Afterimages faded quickly
This was indeed the case. There was, in addition, a little unexpected twist to our predictions.
Let me first explain the result consistent with the idea of fast adaptations. In cases in which subjects only stared at the white background during the waiting phase, the intensity of pink afterimages did not change. Irrespective of whether this waiting period was 0 ms or 800 ms, the intensity remained constant. This meant that the afterimage was not going away—a result consistent with what all the previous literature; if unchallenged, afterimages prevail.
But then, if we challenged afterimages by presenting fully colored photographs, the afterimages faded. Even if we presented those fully colored images for only a brief period of time (200 ms), that was enough for the afterimages to lose more than 30% of their initial vividness. With longer exposure to full colored images they lost even more of the vividness.
Therefore, despite the 12 second build up time of the afterimage, a mere 200 ms was enough to erase a good chunk of that buildup.
Figure 3. The results from one of our experiments. Six subjects build afterimages by watching green-filtered images as illustrated in Figure 2. Each of them reported intensity of afterimages when viewing either a blank screen (blue lines) or viewing fully colored images (orange and green). The intensity of afterimages did not change if the subjects viewed blank screen, but reduced rapidly if they viewed fully colored images.
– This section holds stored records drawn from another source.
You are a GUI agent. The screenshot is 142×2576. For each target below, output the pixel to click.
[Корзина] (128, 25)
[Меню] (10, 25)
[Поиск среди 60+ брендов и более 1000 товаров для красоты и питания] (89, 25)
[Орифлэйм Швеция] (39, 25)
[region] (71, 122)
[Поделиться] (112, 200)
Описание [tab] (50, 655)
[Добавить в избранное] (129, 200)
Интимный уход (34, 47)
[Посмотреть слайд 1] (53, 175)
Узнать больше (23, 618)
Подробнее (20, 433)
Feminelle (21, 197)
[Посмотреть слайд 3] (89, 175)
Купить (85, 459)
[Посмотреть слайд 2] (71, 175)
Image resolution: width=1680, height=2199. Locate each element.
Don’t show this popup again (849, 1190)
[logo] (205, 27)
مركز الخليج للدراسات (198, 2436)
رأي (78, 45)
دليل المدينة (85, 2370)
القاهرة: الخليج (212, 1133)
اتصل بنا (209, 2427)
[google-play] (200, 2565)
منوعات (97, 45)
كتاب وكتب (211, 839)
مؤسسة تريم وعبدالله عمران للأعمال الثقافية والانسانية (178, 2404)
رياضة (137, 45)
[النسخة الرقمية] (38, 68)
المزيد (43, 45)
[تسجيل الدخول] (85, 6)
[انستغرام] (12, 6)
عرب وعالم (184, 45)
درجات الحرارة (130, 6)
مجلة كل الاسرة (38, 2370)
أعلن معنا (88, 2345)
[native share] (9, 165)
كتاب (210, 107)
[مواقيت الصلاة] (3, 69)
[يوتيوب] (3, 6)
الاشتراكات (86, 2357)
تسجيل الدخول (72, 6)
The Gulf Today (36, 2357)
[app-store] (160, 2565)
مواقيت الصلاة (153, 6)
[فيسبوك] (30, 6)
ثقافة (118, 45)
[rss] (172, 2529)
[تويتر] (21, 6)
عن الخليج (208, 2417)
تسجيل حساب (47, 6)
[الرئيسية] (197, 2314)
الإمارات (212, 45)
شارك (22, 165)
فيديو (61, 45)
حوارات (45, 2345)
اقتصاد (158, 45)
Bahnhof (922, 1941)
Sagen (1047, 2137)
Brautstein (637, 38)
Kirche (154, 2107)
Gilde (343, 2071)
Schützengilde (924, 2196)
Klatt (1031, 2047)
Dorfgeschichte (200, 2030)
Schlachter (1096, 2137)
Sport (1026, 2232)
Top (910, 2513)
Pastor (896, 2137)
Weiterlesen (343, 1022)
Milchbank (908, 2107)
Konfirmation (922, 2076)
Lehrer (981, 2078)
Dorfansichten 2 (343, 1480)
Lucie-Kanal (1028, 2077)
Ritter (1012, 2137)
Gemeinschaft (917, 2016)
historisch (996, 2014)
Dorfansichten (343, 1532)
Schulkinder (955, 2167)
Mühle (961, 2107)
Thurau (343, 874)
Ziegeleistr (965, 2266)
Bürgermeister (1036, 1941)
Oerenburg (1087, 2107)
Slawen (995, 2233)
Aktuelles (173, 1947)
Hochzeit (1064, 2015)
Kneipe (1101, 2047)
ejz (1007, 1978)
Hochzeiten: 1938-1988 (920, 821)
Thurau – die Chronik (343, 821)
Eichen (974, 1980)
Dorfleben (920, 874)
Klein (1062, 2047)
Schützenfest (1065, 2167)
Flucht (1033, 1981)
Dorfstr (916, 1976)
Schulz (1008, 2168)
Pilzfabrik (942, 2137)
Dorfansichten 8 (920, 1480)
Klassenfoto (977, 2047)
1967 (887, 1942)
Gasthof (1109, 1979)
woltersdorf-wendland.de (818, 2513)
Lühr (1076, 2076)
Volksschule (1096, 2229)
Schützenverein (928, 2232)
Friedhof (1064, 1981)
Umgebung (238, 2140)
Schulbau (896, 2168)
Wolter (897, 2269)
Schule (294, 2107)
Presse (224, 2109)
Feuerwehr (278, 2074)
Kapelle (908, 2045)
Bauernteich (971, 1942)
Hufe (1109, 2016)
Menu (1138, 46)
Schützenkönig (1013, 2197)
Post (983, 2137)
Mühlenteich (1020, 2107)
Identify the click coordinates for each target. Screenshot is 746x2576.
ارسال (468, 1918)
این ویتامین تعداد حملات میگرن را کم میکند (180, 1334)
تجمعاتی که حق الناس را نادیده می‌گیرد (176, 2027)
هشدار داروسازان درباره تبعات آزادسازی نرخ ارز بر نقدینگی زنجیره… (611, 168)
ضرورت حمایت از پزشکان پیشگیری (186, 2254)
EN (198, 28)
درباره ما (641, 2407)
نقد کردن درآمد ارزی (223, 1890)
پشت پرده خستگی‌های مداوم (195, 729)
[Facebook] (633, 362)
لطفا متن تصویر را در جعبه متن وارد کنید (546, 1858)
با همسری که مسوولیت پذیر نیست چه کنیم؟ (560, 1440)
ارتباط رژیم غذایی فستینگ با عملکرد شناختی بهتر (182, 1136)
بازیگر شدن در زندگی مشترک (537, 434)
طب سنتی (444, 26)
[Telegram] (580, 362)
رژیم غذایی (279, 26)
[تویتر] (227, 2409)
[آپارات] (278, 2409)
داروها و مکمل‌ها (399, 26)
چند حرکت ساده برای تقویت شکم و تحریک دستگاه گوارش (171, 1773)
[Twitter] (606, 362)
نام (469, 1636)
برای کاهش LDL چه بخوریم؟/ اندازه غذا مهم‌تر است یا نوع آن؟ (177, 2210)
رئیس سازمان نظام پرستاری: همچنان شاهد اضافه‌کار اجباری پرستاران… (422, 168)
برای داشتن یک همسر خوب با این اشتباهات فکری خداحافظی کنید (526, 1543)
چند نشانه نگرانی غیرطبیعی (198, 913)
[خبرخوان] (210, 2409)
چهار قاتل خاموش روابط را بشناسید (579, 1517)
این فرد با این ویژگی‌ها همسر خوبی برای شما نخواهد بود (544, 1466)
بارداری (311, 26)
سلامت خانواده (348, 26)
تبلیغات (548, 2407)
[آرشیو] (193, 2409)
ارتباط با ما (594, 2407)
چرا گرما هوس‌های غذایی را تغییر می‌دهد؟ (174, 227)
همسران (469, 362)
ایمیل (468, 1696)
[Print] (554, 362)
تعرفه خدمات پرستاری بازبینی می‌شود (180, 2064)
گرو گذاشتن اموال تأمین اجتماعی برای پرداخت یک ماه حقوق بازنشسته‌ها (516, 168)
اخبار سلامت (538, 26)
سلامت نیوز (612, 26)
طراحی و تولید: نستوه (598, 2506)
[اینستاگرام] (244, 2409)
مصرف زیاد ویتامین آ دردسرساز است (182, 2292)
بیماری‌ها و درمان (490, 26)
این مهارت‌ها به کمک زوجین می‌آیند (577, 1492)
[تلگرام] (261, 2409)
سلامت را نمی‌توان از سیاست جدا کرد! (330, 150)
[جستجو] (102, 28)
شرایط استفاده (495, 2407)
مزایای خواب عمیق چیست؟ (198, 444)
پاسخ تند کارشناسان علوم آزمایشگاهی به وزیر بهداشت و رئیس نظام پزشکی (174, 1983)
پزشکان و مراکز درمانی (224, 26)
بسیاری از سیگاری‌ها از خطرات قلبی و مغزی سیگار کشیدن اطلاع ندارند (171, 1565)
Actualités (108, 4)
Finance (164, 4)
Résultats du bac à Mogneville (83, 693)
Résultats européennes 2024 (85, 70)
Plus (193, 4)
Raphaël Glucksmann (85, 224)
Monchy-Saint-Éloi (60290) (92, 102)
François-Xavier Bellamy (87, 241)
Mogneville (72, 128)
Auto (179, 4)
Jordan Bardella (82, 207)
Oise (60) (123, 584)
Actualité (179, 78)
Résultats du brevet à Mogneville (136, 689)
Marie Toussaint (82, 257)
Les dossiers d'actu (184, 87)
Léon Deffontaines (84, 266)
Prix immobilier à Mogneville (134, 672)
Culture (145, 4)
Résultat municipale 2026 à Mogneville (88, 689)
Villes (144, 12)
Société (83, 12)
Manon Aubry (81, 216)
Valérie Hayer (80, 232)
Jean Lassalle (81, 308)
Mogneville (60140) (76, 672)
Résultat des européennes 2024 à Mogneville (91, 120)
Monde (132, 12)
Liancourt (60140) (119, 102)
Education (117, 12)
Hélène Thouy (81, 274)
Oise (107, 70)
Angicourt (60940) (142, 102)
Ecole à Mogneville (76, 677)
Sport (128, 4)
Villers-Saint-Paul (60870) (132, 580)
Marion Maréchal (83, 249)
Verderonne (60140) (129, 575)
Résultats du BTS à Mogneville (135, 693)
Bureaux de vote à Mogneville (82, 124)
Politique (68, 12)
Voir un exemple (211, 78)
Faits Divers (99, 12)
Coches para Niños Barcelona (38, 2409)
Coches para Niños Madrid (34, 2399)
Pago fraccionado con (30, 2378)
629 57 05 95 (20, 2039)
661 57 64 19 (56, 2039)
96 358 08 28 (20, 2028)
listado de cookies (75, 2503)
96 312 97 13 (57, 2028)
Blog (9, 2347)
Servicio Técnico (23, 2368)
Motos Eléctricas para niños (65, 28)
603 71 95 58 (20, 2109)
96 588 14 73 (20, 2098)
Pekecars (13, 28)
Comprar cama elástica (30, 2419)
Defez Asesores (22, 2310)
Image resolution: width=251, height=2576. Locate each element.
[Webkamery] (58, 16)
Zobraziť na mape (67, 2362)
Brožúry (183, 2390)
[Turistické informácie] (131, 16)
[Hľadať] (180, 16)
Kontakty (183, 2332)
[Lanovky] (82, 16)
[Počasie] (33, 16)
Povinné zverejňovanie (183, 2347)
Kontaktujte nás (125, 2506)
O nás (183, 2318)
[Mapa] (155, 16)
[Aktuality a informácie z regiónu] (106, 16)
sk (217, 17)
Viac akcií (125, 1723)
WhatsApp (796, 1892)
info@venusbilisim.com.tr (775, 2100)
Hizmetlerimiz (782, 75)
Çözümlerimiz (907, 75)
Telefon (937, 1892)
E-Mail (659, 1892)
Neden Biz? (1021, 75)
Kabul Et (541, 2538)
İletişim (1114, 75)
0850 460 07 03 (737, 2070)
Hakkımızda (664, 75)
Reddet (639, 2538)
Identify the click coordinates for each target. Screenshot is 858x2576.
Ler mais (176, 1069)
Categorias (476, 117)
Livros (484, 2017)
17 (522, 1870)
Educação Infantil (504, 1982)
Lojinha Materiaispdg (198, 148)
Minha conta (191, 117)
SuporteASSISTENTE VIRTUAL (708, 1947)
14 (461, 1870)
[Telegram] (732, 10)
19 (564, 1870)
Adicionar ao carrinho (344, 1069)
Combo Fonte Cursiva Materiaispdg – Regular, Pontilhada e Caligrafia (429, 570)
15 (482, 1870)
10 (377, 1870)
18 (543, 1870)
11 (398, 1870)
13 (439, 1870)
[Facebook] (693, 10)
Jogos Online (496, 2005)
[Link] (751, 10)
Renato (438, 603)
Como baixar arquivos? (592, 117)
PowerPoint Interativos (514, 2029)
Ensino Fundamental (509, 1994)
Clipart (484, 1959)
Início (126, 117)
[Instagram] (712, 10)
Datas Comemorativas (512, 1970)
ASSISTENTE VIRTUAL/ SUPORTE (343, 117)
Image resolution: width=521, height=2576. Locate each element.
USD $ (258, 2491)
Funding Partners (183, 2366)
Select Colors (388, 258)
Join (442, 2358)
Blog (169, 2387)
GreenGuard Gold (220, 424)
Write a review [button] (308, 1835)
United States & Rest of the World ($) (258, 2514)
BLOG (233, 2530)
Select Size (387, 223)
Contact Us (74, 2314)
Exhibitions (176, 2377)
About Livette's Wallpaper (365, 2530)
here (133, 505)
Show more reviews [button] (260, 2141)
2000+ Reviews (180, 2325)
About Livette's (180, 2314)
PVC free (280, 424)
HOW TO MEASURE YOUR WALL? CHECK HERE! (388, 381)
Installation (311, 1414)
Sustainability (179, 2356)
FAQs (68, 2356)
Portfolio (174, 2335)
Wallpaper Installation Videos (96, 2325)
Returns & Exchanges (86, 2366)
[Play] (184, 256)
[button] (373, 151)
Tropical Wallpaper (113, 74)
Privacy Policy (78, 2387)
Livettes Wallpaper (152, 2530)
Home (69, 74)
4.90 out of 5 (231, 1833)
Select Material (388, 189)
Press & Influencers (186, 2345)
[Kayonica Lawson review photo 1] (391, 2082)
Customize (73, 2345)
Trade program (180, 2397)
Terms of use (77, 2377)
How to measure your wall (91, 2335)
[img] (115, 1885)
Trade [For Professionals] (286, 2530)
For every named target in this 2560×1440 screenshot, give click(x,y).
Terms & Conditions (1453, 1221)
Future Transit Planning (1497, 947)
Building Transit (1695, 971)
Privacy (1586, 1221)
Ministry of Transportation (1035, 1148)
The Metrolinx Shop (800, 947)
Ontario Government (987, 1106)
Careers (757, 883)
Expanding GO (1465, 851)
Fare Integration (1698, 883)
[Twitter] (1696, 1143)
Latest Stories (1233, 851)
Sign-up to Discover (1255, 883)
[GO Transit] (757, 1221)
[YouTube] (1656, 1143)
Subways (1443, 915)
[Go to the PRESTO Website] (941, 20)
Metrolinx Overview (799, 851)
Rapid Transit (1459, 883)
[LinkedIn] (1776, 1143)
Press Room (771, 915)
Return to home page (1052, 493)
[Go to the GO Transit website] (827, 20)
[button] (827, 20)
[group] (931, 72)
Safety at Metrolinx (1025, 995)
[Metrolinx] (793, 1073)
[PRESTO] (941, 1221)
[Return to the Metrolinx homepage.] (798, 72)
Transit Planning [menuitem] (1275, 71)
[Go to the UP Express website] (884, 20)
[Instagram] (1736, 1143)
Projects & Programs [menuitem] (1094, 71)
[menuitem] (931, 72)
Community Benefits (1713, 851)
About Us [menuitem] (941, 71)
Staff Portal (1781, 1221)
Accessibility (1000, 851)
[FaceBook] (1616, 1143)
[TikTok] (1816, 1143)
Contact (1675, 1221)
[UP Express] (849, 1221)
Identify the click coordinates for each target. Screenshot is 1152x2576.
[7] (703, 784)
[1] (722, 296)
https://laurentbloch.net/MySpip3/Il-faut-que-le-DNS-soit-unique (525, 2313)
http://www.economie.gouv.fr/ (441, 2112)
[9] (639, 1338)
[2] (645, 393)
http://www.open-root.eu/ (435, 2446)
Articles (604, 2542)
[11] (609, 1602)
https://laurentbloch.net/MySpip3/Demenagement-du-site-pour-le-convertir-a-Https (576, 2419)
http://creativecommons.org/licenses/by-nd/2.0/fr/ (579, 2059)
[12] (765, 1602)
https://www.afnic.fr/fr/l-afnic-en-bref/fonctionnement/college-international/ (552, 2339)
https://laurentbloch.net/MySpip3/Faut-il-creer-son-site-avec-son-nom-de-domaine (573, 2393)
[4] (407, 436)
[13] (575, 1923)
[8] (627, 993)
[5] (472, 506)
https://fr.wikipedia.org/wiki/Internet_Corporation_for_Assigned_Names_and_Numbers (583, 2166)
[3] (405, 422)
Longer exposure times (800 ms) led to even further decay of afterimages, the maximum being reached at about 50% of clean up. Therefore, about one half of the original 12-second induced afterimages was cleared within less than a second.
This brings us to the mentioned unexpected twist. We did not manage to clear more than an average of 50% of afterimage. No matter what we did, we could not clear more. In Figure 3, the green traces represent the condition in which we presented not one, but a barrage of full-colored images of natural scene; we showed one natural scene after another with a pace of 200 ms. This means that by the recovery period of 800 ms, a subject would have seen four of such images—clearly, a pressure made on the visual system. This did not help. The 50% border of average recovery cold not be crossed.
We had to conclude that fast clear up of afterimages is not the whole story. There is also a slow, more robust part of afterimage that is hard to remove in a fast manner—or, at least we did not find a way to do it.
So, what does that mean?
We think that the fast part of removal of afterimages can be explained by fast adaptive mechanisms that have been described in the previous posts (here and here). Fast adaptive mechanisms may determine how we see the world. If there is too much green in the image, it may be too difficult to perceive red objects in such a green-dominated world. The fast adaptive mechanisms of the type that we see in these experiments may make rapid corrections such that we nevertheless keep seeing a red object. The same holds for all other kinds of distortions of the lighting in visual scenes. Part of an image may be too dark, too light, too yellow and so on. Such fast adaptations may adjust the visual system to be more capable of detecting relevant aspects in the scene—i.e., to be able to “see” better.
However, the fact that only 50% of afterimage gets cleaned so briefly may mean that also slow adaptive mechanisms play a role in perception and that the fast mechanisms are not capable of completely overriding what the slow adaptations do.